The answer must be an exact copy of every entry.

------------------------------------------------------------------------

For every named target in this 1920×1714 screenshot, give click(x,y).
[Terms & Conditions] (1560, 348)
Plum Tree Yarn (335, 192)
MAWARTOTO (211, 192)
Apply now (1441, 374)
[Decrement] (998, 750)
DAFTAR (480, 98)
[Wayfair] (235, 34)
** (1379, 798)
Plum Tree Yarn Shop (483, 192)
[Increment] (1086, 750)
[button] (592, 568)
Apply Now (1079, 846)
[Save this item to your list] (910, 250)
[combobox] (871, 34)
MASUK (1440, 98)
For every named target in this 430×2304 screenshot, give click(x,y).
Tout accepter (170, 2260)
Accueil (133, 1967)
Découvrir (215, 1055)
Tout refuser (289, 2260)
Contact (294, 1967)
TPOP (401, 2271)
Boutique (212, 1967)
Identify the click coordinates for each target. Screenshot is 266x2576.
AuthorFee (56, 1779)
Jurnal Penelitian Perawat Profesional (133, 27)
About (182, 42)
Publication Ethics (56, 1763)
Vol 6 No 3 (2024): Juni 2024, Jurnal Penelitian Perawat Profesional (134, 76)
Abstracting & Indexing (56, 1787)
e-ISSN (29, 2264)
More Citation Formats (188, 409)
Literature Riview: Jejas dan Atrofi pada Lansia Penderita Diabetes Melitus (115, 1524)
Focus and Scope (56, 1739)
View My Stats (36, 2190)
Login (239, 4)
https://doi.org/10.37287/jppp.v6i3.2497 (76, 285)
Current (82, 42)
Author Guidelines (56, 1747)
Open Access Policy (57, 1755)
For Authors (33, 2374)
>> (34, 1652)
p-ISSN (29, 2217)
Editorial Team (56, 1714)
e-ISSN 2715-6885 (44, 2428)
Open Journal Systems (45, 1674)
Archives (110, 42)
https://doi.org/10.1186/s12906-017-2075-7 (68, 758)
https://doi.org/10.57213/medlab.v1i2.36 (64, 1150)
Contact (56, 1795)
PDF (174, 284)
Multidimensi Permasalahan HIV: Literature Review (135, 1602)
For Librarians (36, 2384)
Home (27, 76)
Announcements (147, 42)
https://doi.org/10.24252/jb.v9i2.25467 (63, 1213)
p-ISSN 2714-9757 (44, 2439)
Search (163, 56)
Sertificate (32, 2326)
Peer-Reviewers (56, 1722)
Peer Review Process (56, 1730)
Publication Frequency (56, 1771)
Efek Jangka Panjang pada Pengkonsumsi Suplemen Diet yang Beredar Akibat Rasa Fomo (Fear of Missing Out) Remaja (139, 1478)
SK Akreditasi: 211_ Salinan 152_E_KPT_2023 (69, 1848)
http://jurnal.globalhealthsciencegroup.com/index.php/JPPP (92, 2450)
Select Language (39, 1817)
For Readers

------------------------------------------------------------------------

:: RESULT ::
For every named target in this 1920×1714 screenshot, give click(x,y).
[Terms & Conditions] (1560, 348)
Plum Tree Yarn (335, 192)
MAWARTOTO (211, 192)
Apply now (1441, 374)
[Decrement] (998, 750)
DAFTAR (480, 98)
[Wayfair] (235, 34)
** (1379, 798)
Plum Tree Yarn Shop (483, 192)
[Increment] (1086, 750)
[button] (592, 568)
Apply Now (1079, 846)
[Save this item to your list] (910, 250)
[combobox] (871, 34)
MASUK (1440, 98)
For every named target in this 430×2304 screenshot, give click(x,y).
Tout accepter (170, 2260)
Accueil (133, 1967)
Découvrir (215, 1055)
Tout refuser (289, 2260)
Contact (294, 1967)
TPOP (401, 2271)
Boutique (212, 1967)
Identify the click coordinates for each target. Screenshot is 266x2576.
AuthorFee (56, 1779)
Jurnal Penelitian Perawat Profesional (133, 27)
About (182, 42)
Publication Ethics (56, 1763)
Vol 6 No 3 (2024): Juni 2024, Jurnal Penelitian Perawat Profesional (134, 76)
Abstracting & Indexing (56, 1787)
e-ISSN (29, 2264)
More Citation Formats (188, 409)
Literature Riview: Jejas dan Atrofi pada Lansia Penderita Diabetes Melitus (115, 1524)
Focus and Scope (56, 1739)
View My Stats (36, 2190)
Login (239, 4)
https://doi.org/10.37287/jppp.v6i3.2497 (76, 285)
Current (82, 42)
Author Guidelines (56, 1747)
Open Access Policy (57, 1755)
For Authors (33, 2374)
>> (34, 1652)
p-ISSN (29, 2217)
Editorial Team (56, 1714)
e-ISSN 2715-6885 (44, 2428)
Open Journal Systems (45, 1674)
Archives (110, 42)
https://doi.org/10.1186/s12906-017-2075-7 (68, 758)
https://doi.org/10.57213/medlab.v1i2.36 (64, 1150)
Contact (56, 1795)
PDF (174, 284)
Multidimensi Permasalahan HIV: Literature Review (135, 1602)
For Librarians (36, 2384)
Home (27, 76)
Announcements (147, 42)
https://doi.org/10.24252/jb.v9i2.25467 (63, 1213)
p-ISSN 2714-9757 (44, 2439)
Search (163, 56)
Sertificate (32, 2326)
Peer-Reviewers (56, 1722)
Peer Review Process (56, 1730)
Publication Frequency (56, 1771)
Efek Jangka Panjang pada Pengkonsumsi Suplemen Diet yang Beredar Akibat Rasa Fomo (Fear of Missing Out) Remaja (139, 1478)
SK Akreditasi: 211_ Salinan 152_E_KPT_2023 (69, 1848)
http://jurnal.globalhealthsciencegroup.com/index.php/JPPP (92, 2450)
Select Language (39, 1817)
For Readers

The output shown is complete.